* Begin Entries shown *
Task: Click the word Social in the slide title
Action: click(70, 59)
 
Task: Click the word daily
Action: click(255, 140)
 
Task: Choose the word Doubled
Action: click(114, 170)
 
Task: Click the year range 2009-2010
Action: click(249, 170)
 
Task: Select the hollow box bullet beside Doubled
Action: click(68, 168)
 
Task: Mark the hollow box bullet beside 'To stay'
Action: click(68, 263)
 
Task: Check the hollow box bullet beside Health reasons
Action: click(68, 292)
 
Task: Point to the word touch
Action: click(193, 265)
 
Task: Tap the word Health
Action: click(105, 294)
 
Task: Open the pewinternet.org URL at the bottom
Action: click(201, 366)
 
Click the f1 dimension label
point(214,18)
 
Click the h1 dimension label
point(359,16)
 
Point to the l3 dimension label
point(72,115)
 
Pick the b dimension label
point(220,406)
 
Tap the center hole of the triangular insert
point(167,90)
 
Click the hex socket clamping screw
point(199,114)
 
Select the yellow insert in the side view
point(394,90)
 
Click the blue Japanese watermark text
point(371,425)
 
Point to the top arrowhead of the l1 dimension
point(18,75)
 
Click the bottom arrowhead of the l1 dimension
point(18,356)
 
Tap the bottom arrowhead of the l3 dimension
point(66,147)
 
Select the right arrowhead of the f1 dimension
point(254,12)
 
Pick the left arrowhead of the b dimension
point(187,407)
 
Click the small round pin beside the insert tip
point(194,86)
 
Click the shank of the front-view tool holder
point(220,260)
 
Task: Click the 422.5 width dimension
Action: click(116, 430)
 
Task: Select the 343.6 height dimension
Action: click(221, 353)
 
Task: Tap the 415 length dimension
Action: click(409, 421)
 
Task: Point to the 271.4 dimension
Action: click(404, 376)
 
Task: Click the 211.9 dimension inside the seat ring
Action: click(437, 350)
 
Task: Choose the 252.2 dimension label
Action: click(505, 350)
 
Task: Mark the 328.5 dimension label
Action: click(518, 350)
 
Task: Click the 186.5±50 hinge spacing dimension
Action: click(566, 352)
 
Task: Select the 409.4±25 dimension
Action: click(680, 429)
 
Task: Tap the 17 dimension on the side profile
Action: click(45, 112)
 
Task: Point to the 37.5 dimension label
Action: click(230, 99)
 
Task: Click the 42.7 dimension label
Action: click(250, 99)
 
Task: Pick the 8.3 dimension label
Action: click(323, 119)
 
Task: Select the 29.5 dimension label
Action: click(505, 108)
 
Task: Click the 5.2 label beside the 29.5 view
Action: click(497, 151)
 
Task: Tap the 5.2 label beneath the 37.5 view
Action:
* End Entries shown *
• [Exercise] Copy all of the material above line for line, without changing a single character.

• [Output]
Task: Click the word Social in the slide title
Action: click(70, 59)
 
Task: Click the word daily
Action: click(255, 140)
 
Task: Choose the word Doubled
Action: click(114, 170)
 
Task: Click the year range 2009-2010
Action: click(249, 170)
 
Task: Select the hollow box bullet beside Doubled
Action: click(68, 168)
 
Task: Mark the hollow box bullet beside 'To stay'
Action: click(68, 263)
 
Task: Check the hollow box bullet beside Health reasons
Action: click(68, 292)
 
Task: Point to the word touch
Action: click(193, 265)
 
Task: Tap the word Health
Action: click(105, 294)
 
Task: Open the pewinternet.org URL at the bottom
Action: click(201, 366)
 
Click the f1 dimension label
point(214,18)
 
Click the h1 dimension label
point(359,16)
 
Point to the l3 dimension label
point(72,115)
 
Pick the b dimension label
point(220,406)
 
Tap the center hole of the triangular insert
point(167,90)
 
Click the hex socket clamping screw
point(199,114)
 
Select the yellow insert in the side view
point(394,90)
 
Click the blue Japanese watermark text
point(371,425)
 
Point to the top arrowhead of the l1 dimension
point(18,75)
 
Click the bottom arrowhead of the l1 dimension
point(18,356)
 
Tap the bottom arrowhead of the l3 dimension
point(66,147)
 
Select the right arrowhead of the f1 dimension
point(254,12)
 
Pick the left arrowhead of the b dimension
point(187,407)
 
Click the small round pin beside the insert tip
point(194,86)
 
Click the shank of the front-view tool holder
point(220,260)
 
Task: Click the 422.5 width dimension
Action: click(116, 430)
 
Task: Select the 343.6 height dimension
Action: click(221, 353)
 
Task: Tap the 415 length dimension
Action: click(409, 421)
 
Task: Point to the 271.4 dimension
Action: click(404, 376)
 
Task: Click the 211.9 dimension inside the seat ring
Action: click(437, 350)
 
Task: Choose the 252.2 dimension label
Action: click(505, 350)
 
Task: Mark the 328.5 dimension label
Action: click(518, 350)
 
Task: Click the 186.5±50 hinge spacing dimension
Action: click(566, 352)
 
Task: Select the 409.4±25 dimension
Action: click(680, 429)
 
Task: Tap the 17 dimension on the side profile
Action: click(45, 112)
 
Task: Point to the 37.5 dimension label
Action: click(230, 99)
 
Task: Click the 42.7 dimension label
Action: click(250, 99)
 
Task: Pick the 8.3 dimension label
Action: click(323, 119)
 
Task: Select the 29.5 dimension label
Action: click(505, 108)
 
Task: Click the 5.2 label beside the 29.5 view
Action: click(497, 151)
 
Task: Tap the 5.2 label beneath the 37.5 view
Action:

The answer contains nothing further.